Исходный текст =>
>>>>>

В минуту первого отчаяния Лотта писала: «Я пережила самое ужасное – я видела, как умирал Шиллер. Мир для меня теперь ничто, нигде не найду я покоя». Через несколько месяцев она пишет тому же лицу: «Я должна призвать всю свою силу, чтобы переносить эту жизнь. Но мужеством и покорностью судьбе хочу я показать, что сумела укрепить дух свой примером Шиллера». Воспитывая детей и свято храня память мужа, прожила бедная женщина до 1826 года, любимая и уважаемая всеми. Перед смертью она ослепла и умерла в Бонне несколько дней спустя после сделанной ей здесь глазной операции.
Известие о смерти Шиллера произвело ошеломляющее впечатление, – не только в Германии, но и во всей Европе. Особенно же горевали о нем в Веймаре, где одна дама сказала так: «Все оплакивают утрату великого писателя, мы же горюем, кроме того, о потере прекрасного, доброго человека». По местным обрядам поэта похоронили ночью в общем склепе, но 22 года спустя, в декабре 1828 года, останки его были перенесены в семейный склеп веймарских герцогов. 26 марта 1832 года присоединился к ним и прах только что умершего Гёте. Эти два темных дубовых гроба стоят рядом, с надписью металлическими буквами: на одном – «Шиллер», на другом – «Гёте». В Штутгарте образовалось общество, ежегодно торжественно поминавшее день смерти Шиллера, а 8 мая 1838 года, по почину этого общества, был поставлен на городской площади памятник поэту – его бюст работы Торвальдсена.

<<<<<

Записи:
>>>>>

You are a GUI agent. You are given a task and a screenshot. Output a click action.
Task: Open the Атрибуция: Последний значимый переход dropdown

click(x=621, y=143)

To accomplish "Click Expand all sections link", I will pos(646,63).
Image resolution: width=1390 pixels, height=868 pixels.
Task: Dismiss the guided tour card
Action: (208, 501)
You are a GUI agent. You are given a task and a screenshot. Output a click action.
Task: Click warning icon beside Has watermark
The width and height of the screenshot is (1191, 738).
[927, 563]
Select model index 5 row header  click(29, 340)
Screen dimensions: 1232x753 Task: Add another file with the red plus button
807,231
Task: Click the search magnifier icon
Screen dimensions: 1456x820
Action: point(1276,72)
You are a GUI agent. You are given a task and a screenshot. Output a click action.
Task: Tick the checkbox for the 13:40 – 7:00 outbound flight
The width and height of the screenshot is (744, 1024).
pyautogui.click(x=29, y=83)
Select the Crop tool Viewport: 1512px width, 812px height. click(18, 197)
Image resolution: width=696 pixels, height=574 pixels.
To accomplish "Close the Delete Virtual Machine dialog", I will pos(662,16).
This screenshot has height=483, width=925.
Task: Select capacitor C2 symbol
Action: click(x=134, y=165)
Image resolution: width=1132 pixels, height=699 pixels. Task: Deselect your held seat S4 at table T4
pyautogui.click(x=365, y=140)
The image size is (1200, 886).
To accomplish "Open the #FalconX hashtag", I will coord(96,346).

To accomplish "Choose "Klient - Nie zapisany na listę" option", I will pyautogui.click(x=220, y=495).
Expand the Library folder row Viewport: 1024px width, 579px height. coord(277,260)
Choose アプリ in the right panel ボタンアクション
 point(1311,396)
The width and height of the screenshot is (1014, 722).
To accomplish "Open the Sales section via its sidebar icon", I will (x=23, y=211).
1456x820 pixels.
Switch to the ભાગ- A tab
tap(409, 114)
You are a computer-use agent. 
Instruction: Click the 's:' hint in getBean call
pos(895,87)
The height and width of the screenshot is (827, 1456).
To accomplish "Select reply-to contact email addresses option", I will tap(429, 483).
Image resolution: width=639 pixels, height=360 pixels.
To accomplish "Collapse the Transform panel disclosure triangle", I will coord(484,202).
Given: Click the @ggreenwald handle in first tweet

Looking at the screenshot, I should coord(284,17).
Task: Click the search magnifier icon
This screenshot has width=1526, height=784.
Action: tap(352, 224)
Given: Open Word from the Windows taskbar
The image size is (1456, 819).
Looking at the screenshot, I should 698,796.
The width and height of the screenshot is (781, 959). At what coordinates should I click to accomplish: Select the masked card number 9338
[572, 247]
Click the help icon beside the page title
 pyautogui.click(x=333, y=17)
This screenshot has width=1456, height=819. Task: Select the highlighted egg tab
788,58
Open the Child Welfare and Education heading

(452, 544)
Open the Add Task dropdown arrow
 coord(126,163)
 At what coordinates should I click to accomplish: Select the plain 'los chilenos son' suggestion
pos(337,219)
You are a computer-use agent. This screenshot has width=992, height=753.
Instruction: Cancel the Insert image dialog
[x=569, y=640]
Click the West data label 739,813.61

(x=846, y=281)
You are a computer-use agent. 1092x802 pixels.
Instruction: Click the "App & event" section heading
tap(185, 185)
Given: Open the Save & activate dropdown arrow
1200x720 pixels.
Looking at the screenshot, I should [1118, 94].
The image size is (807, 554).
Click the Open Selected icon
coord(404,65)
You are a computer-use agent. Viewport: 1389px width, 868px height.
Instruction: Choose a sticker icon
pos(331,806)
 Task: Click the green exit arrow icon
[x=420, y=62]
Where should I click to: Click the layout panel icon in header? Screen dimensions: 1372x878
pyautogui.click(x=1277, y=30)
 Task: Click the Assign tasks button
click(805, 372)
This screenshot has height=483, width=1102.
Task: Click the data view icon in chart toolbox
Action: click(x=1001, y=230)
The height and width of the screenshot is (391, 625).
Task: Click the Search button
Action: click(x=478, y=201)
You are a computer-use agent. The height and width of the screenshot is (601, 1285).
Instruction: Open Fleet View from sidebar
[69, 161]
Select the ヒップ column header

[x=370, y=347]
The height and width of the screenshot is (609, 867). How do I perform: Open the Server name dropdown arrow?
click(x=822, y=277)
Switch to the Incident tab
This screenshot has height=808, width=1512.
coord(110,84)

<<<<<

Описание задания => Допишите текст о смерти Шиллера и памяти о нем, начав сразу после его последнего предложения.

Ответ =>
Из всего сказанного нами видно, что влияние Шиллера на умы его соотечественников было глубоким и захватывающим. Что же касается влияния его на русское общество, на нас, – то хоть и не в такой мере, а все же оно было весьма значительным. Да иначе и не могло быть. Такое благородство души и сердца, выраженное в таких прекрасных, неувядающих образах и символах, – это сокровище, которое принадлежит не одному только народу, а всем. С именем Шиллера, этого, как он сам себя называет, «современника всех эпох», и мы, русские, привыкли соединять все благородное, возвышенное, и мы тоже привыкли и ценить и любить этого великого поэта, жизнь которого была постоянной борьбой за идеал, постоянным стремлением к нему, к самым высшим нравственным и эстетическим целям. Мы привыкли ценить и любить его, – и даже более всего именно любить. Перед всеми другими великими писателями преклоняешься и благоговеешь, а Шиллера нельзя не полюбить. Значительное влияние поэта на русское общество явствует из многочисленных фактов: все произведения Шиллера неоднократно переводились и переводятся на русский язык. Так, например, между лирическими стихотворениями имеются такие, которые переведены до восьми и десяти раз. К сожалению, нельзя сказать, чтобы большинство этих переводов могли быть названы удачными. И тут, как почти всегда, когда дело идет о величайших писателях, в большинстве случаев известное итальянское изречение «Traduttori – traditori» (переводчики – предатели) сохраняет вполне свою силу. Но отрадным исключением являются переводы таких писателей, как, например, Жуковский, Л. Мей, А. Майков, И. Козлов, Ф. Тютчев, Струговщиков, М. Достоевский и другие.
Драматические произведения Шиллера тоже все переведены на русский язык и тоже все по нескольку раз.[1]
Из исторических работ Шиллера у нас имеются переводы «Истории отпадения Нидерландов от испанского владычества» и «Истории Тридцатилетней войны». Из философских, эстетических и критических трудов немецкого поэта переведены также весьма многие, а именно: «Философские письма», «Письма о Дон Карлосе», «О современном немецком театре», «Театр как нравственное учреждение» и другие.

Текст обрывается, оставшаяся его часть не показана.